PSP-1000, PSP-2000, PSP-3000, PSP E1000 and the PSP Go. It felt like the constant revisions of these systems just wouldn't end. Three years after being released in Japan, Sony kept churning out revision after revision without offering any significant changes other than smaller design and longer battery life. People liked having less to haul around and more battery power, but not many people have a large enough disposable income to keep up with the trend. And there's the PSP GO which excluded the UMD drive and thus became a download only system.
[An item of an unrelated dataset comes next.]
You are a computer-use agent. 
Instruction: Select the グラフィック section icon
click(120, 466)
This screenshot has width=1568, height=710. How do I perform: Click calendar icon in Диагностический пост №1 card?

It was really expensive, only $50 cheaper than a PS3 at the time.

What's Happening Now: It seems that Sony is now trying to resolve as many issues as it can with its rereleases of hardware, like that mystery power port and different colors.

10 Not getting enough bang for their buck

When the PSP launched at $250, people were rightfully iffy about it. And they were right. Not having recognizable franchises for launch and a lack of games people wanted to play were just a few of the omissions that Sony had made. The high price itself wasn't the real problem; it was what people were going to get out of that money. And it wasn't much.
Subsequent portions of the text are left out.